GENERAL INTRODUCTION

2.0 Introduction
In most countries, it has been accepted that democracy is the only system of government that seeks to protect individual liberty and guarantee the fundamental rights of all. The pursuit of these rights is however not absolute as there exist state institutions like the police whose mandate is to maintain law and order and curtail the citizenry‟s excesses within constitutional means
hence:
Police power is the exercise of the sovereign right of government to promote order, safety, health, morals, general welfare within constitutional limits and it is an essential attribute of government.‟ Indeed, the police are the outward civil authority of the power and might of a civilized country. The generality of the public is potentially affected one way or another by their action or inaction What this presupposes is that while democracy allows or guarantees freedom, the police as an institution policed that freedom and in carrying out this function, they are expected to operate within existing democratic norms, else the essence of democracy becomes defeated. This is because the role of police and the existence of these norms remain the standard benchmark in ascertaining an acceptable democratic system.

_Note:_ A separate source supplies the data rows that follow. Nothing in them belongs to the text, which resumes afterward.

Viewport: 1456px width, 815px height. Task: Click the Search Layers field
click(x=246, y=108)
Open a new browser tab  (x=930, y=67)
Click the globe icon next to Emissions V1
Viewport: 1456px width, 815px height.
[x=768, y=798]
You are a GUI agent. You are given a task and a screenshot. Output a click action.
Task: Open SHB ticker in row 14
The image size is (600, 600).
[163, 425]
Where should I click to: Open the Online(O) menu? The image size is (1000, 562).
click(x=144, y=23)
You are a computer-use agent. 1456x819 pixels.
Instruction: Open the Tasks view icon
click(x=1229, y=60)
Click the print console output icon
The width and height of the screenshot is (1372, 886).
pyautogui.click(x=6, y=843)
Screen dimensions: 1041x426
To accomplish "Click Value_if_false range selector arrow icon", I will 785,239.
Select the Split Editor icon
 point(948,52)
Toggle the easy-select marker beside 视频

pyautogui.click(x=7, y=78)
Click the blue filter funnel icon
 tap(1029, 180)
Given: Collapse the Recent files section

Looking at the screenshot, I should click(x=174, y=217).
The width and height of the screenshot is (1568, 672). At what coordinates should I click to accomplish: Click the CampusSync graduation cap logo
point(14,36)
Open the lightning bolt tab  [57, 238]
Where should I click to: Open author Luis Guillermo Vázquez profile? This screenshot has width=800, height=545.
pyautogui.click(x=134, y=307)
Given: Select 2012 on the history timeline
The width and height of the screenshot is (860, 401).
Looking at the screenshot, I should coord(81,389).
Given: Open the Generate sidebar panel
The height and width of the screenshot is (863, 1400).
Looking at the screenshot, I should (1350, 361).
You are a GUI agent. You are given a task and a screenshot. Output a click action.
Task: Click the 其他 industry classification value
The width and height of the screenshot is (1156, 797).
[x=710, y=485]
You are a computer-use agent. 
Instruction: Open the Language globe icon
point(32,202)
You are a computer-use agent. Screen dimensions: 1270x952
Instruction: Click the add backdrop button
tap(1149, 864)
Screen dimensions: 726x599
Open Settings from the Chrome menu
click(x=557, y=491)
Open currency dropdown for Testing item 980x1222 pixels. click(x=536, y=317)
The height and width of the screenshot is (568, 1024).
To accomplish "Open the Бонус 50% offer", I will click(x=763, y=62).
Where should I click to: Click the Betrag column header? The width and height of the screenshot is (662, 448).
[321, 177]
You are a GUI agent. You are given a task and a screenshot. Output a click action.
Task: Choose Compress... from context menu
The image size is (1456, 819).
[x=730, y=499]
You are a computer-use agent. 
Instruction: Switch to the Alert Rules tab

As a result, most of the policing applications that are classified as democratic policing practices in an ideal society are designed to ordinarily promote democratic principles and human rights. In Nigeria however, many dilemma arose concerning the way and manner the police carry out its statutory responsibilities. Top on the striking balance of this is the need to respect the inalienable rights of citizens while carrying out their legitimate duties. These duties ought to be performed within the context of existing rules duly fashioned and recognized. It is however regrettable that despite more than a decade of democratic governance, Nigerians are still faced with lots of human rights abuses in the hand of the police. Contrary to what democracy represents, the police is still largely authoritarian in nature . McCulley opines that the state of human rights violations by police officials is becoming a culture of impunity and this includes arbitrary arrest, extra-judicial killings, illegal detention and destruction of property by security forces etc. The question therefore is how democratic is the Nigeria Police Force and how well have they imbibe democratic policing principles? What is their response level with regards to the observance of human rights since 1999? It has been correctly pointed out that the police have not performed well in this regard.
The Guardian editorial opined:
The truth is that the police system in Nigeria is decadent at several levels, not least of which is the tunnel vision of our police men in their operational approach to investigations and the treatment of suspects and detainees. Driven by overwhelming corrupt tendencies, they are rooted to a mixed bag of torture tactics that have nothing to do with the enforcement of the law or the promotion of justice… Nigerians know too well that whether accepting commissions from individuals or groups to settle scores against antagonists, opponents or offenders, whether hounding persons or groups in the name of the state or making suspects plead guilty to a crime not committed in order to be saved from police brutality, or whether committing sexual violence against female detainees, our police are adept to making life hell on earth for their victims.